Une étude épidémiologique Ipsos menée pour la Fondation Pierre Deniker pour la recherche et la prévention en santé mentale, publiée lundi 26 novembre, révèle que plus d’un actif sur cinq (22 %) est dans une situation de « détresse orientant vers un trouble mental ». Les auteurs de l’étude, qui soulignent qu’il ne s’agit pas d’alerter sur une « simple » souffrance au travail mais bien sur un risque réel de voir apparaître une pathologie nécessitant une prise en charge médicale, plaident « pour une politique d’évaluation et de prévention ».
Portrait-robot du travailleur en danger psychique
Pour dresser un état des lieux des risques de troubles mentaux des travailleurs français, les chercheurs ont analysé quarante-quatre facteurs de risques psychosociaux, comme l’équilibre entre les exigences du travail et ses gratifications, l’autonomie et les marges de manœuvre, la qualité des rapports humains entre collègues et avec la hiérarchie, les conflits de valeurs, l’insécurité socio-économique… Ils les ont mis en relation avec les divers profils des personnes interrogées (âge, genre, statut social, état de santé, conditions de travail, localisation géographique, etc.) et avec certains signes de défaillance (symptômes physiques, anxiété et insomnie, dysfonctionnement social et dépression).
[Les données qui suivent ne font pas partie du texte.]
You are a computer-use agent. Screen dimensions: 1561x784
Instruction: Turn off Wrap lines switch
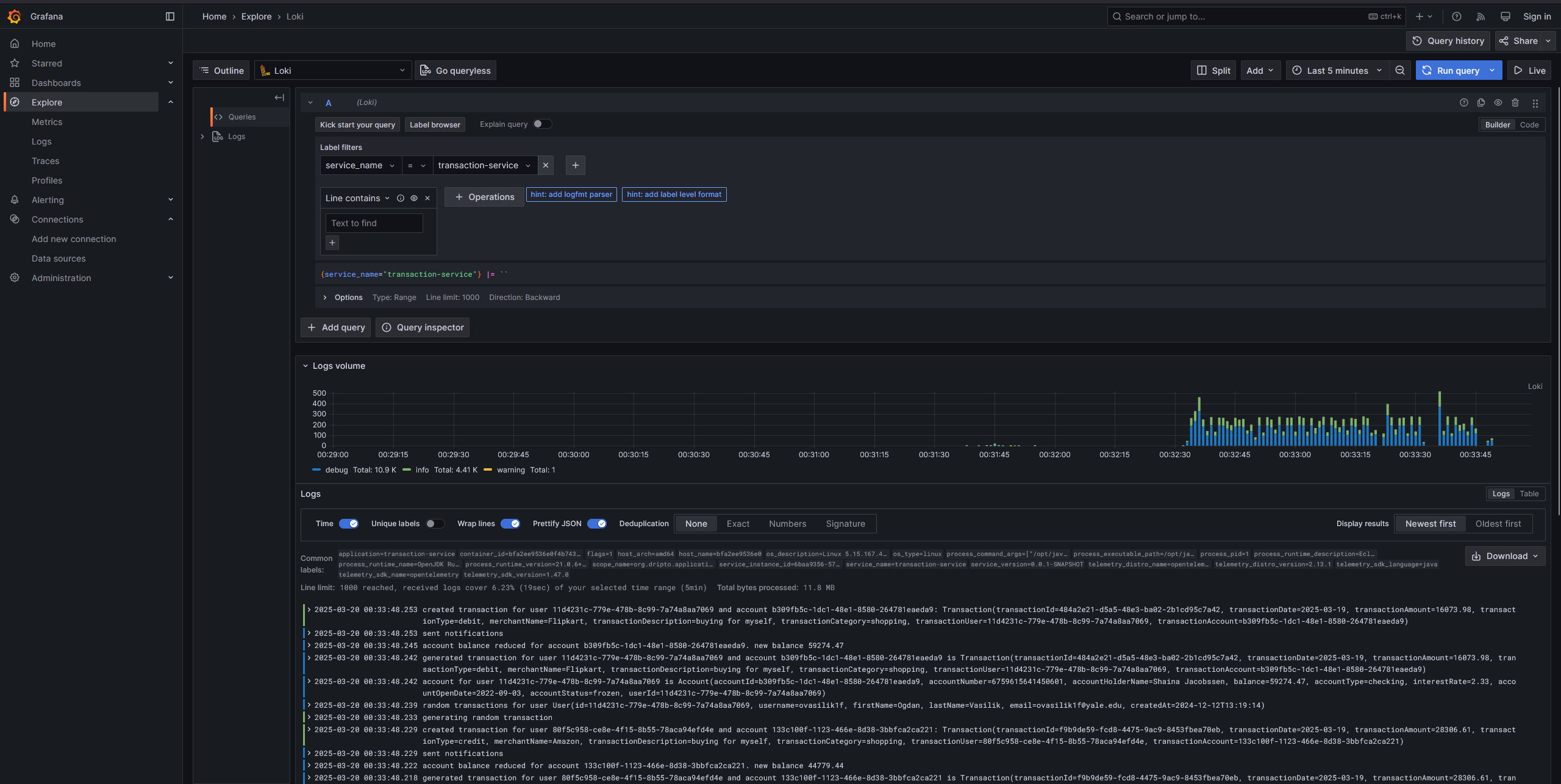click(x=510, y=524)
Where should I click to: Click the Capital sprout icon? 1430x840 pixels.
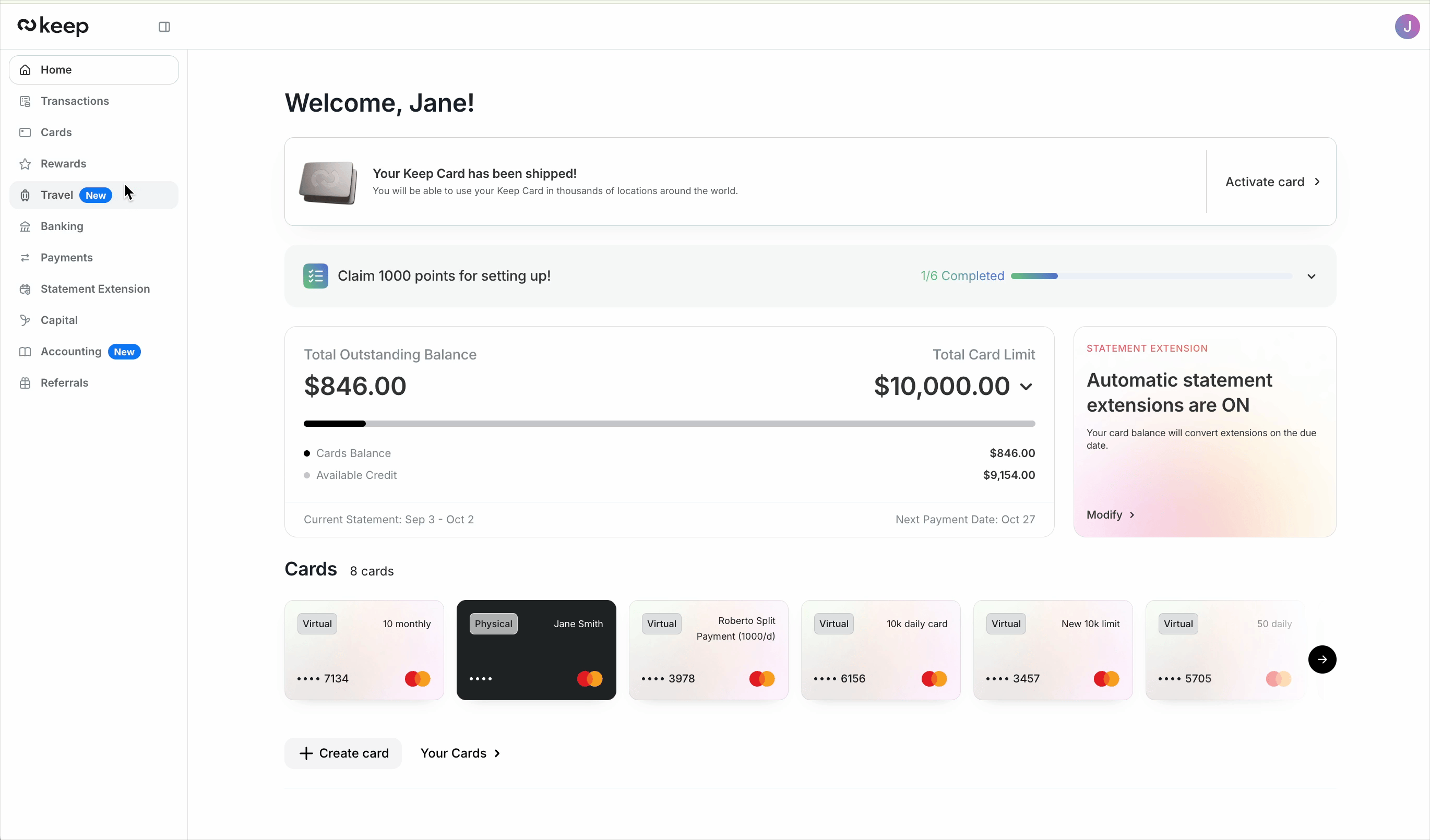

Il ressort de ces travaux que la plus grande menace pour la santé mentale des travailleurs est le fait de ne pas réussir à concilier vie privée et vie professionnelle. Cette situation concerne 15 % des actifs sondés et « parmi eux 45 % présentent une détresse orientant vers un trouble mental, contre 18 % chez ceux qui n’ont pas cette difficulté », précise la fondation. Les résultats de l’étude pointent également un risque de trouble psychique plus élevé chez les femmes (26 %) que chez les hommes (19 %). La prévalence est aussi plus importante parmi les actifs travaillant plus de cinquante heures par semaine (35 %), ceux sans bureau fixe (33 %, contre 22 %), les personnes ayant un revenu annuel inférieur à 15 000 euros (30 %), celles passant plus d’une heure et demie dans les transports (28 %, contre 21 % chez celles dont le temps de transport est inférieur) et chez les actifs aidants de personnes handicapées ou en perte d’autonomie (28 %, contre 19 % chez ceux qui n’ont pas cette responsabilité).
Hausse des pathologies psychiques
L’étude a cerné les facteurs aggravants : surcharge de travail (24 % des actifs qui déclarent devoir traiter énormément d’informations complexes sont en détresse), organisation physique de l’espace de travail, perte de contrôle du temps et accumulation des préoccupations privées et professionnelles. « Les pathologies mentales liées au travail sont en augmentation constante », indiquent les auteurs de l’étude. Cette inquiétude est confirmée par les chiffres publiés par l’Assurance maladie dans un rapport de janvier 2018. La Caisse nationale d’assurance maladie (Cnam), s’alarmant elle aussi d’une nette augmentation, relevait, pour l’année 2016, plus de 10 000 cas de maladies psychiques (dépressions, troubles anxieux et états de stress post-traumatiques) reconnus comme accidents du travail.